US antitrust lawyers are calling on a judge to force the sale of Google’s Chrome browser to stabilize the company’s market share in a move that shakes up the internet giant.
On Wednesday, the US Department of Justice submitted its recommendation for a divorce to US District Court Judge Amit Mehta, who plans to take steps next year to address Google’s monopoly on online searches.
– Blowing up Google? –
“This would be a big punch for Google,” said Wedbush Securities analyst Dan Ives.
Google offers free search, monetization from targeted advertising and features that promote online commerce.
“It could dramatically change (Google’s) business model,” said Syracuse University marketing professor Beth Egan.
Selling Chrome would deprive Google of a rich source of information used to train its algorithms and develop its other services like Maps.
Launched in 2008, Chrome dominates the browser market, competing with Edge and Safari, developed by Microsoft and Apple, respectively.
Egan believed that Google would find a way to recover if it was forced to sell Chrome.
“I don’t think removing the browser will kill Google as a company,” Egan said.
He noted that it may be its users who end up suffering, given the story Google is doing in blogs about this issue.
– What is Chrome worth? –
A Bloomberg analyst estimates that Chrome, which is used by more than 3 billion people worldwide, could be sold for as much as $15 billion.
But with the lack of a model, predicting how much Chrome would take on the market is difficult.
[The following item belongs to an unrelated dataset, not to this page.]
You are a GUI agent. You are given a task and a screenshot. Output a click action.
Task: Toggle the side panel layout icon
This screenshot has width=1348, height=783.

A Chinese investment group bought the internet browser from Norway’s Opera Software ASA for $600 million in 2016, but it only got 350 million users at the time.
– Who would buy it? –
There are few potential buyers of Chrome, according to Emarketer senior analyst Evelyn Mitchell-Wolf.
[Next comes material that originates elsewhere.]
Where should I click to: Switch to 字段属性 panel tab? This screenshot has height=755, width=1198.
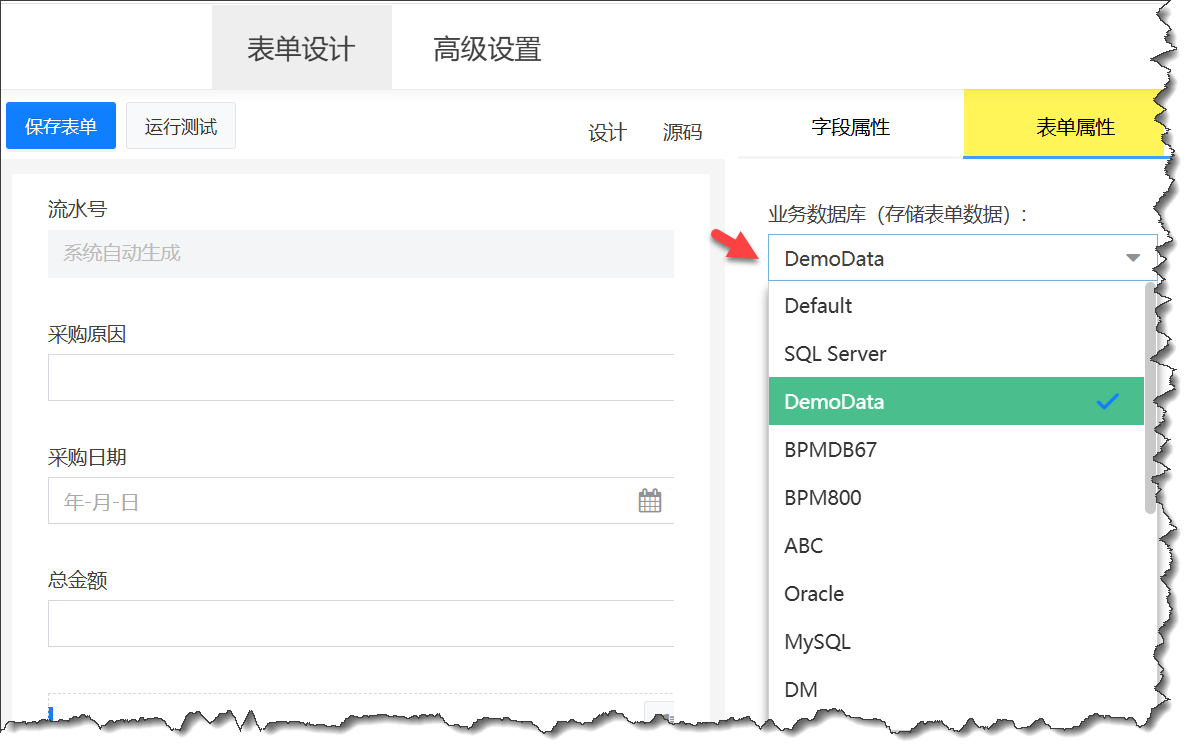point(850,127)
“It’s possible that any company with deep enough pockets to buy Chrome is already under antitrust scrutiny,” Mitchell-Wolf said.
“If I had to guess, my wish is to look at US-based artificial intelligence players.”
While Chrome being bought by OpenAI enthusiasts would raise doubts, the US government could see it as a way for the country to start valuing the technology on a global scale.
Elon Musk’s first AI could be a competitor to Chrome, paid for with his wealth and to have the deal scrapped because of his close working relationship with incoming president Donald Trump.
– Winning over competitors? –
Analysts agreed that people will continue to use Chrome regardless of who owns it, as long as the quality does not decrease.
“This assumes that Chrome maintains its familiar features and continues to improve,” said analyst Mitchell-Wolf.
“Finding trends is a function of simplicity first, trust and knowledge second.”
The Justice Department’s argument that people use Chrome because it’s a search engine on devices is flawed, the analyst added.
– Trump factor –
Many doubt that Judge Mehta will embrace all the proposals made by the judiciary in this case.
CFRA reviewer Angelo Zino deemed the measures “excessive and should not be imposed by a court.”
The incoming Trump administration also “remains a wild card” about whether law enforcement officials would balk at the idea of cracking down on Google.
Mr. Trump in October expressed his opposition to removing Google, believing that such a move would be against US interests in the world.
“China is afraid of Google” and a divorce would hurt the company, Trump thought at the time.
Meanwhile, Trump has also accused Google of being unfair to conservatives.